Sensitivity in mono-Z and mono-H sections

LHC-DMWG / DMWG-2HDM-whitepaper

2HDM whitepaper repository

GNU General Public License v3.0

4 stars 3 forks source link

Sensitivity in mono-Z and mono-H sections #5

Open urania277 opened 6 years ago

urania277 commented 6 years ago

Hi all,

could someone help me with a sentence or two on how the sensitivity formulas compare between the monoH and the monoZ sections?

It would be useful to give a simple (hand-wavy is fine) conversion factor between the two, and why we chose the values we did in order to state that Run-2 searches would be sensitive to this set of parameters.

One way to do it is to have one analyser from each group try the formula of the other group for a point, and see how the two compare.

Thanks, Caterina

urania277 commented 6 years ago

Hi all,

I'm back on this, and I had a short e-mail discussion with @AndreasAlbert, that clarifies things:

I think the main difference is that mono-H bases their result on what ATLAS mono-H recently publishes as "model-independent limits", i.e. a limit on the detector-level cross-sectionAeff in each bin.
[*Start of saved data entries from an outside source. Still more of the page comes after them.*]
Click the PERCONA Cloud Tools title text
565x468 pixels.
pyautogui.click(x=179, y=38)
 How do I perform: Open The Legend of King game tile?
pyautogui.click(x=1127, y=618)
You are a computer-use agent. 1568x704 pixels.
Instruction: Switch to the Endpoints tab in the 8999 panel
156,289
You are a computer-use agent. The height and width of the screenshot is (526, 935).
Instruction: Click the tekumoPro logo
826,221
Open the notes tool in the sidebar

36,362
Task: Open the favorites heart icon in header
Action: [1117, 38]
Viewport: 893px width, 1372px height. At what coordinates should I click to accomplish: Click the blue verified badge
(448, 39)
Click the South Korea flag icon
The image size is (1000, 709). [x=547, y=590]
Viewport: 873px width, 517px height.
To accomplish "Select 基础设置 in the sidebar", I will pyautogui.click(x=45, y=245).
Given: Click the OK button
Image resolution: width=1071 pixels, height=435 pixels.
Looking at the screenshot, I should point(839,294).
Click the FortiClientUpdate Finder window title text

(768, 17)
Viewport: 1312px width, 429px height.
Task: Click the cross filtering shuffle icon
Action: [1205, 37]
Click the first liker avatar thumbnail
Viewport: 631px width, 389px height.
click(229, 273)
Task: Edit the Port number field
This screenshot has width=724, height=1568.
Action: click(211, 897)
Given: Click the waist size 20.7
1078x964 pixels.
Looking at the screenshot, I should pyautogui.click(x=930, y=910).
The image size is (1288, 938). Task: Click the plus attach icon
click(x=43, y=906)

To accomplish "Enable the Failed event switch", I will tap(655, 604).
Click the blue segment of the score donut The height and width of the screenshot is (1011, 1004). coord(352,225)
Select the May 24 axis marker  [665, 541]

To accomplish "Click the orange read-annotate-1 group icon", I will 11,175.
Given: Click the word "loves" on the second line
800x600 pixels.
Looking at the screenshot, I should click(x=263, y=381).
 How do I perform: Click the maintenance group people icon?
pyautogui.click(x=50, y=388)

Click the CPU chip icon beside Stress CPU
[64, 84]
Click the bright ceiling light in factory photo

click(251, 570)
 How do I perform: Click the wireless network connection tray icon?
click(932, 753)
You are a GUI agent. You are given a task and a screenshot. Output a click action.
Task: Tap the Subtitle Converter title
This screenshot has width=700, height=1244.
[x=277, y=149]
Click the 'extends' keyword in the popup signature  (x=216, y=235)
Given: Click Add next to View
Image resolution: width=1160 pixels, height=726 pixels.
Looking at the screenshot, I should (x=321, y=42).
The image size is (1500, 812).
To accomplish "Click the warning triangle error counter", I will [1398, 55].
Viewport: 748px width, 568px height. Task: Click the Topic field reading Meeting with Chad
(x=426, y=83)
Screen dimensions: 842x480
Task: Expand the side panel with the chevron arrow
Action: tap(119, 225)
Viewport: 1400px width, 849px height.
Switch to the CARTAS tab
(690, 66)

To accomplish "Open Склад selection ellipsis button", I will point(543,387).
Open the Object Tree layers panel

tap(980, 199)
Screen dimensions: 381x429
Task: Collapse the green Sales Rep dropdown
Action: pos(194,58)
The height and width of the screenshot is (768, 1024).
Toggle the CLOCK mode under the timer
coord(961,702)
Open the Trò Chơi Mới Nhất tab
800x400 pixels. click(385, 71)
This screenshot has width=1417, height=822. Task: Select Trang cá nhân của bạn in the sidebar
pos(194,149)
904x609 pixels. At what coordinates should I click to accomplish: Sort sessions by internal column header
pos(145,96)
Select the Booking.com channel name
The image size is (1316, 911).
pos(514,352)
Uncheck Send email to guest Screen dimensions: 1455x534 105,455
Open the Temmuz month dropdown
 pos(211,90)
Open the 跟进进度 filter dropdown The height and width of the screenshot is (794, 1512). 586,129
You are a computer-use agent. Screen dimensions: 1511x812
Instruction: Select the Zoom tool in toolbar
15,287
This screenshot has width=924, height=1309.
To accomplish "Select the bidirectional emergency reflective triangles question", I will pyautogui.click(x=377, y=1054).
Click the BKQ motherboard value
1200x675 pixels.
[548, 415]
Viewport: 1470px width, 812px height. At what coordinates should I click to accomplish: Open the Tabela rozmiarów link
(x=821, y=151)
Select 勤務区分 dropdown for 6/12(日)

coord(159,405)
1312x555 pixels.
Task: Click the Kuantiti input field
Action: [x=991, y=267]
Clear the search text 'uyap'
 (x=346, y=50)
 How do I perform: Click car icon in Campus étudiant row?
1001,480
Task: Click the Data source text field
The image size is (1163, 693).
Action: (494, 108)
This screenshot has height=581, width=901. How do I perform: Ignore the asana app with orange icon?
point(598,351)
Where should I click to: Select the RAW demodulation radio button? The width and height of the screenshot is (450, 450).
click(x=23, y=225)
So they just have to calculate the generator cross-section, acceptance and eff and do not have to worry about uncertainties or anything (see eq 6.1).

For Mono-Z we rely on the published background estimate rather than published XS limits. Therefore, the monster formula 6.4 has to be employed (one could argue that a simple s/sqrt(B) would also have sufficed).

For your actual question of how the two relate to one another: no idea.

We surely can chat about this some time also with Eiko. For mono-Z we could also ask Chris Anelli to join, who actually did the significance calculation and may therefore have additional insights to share.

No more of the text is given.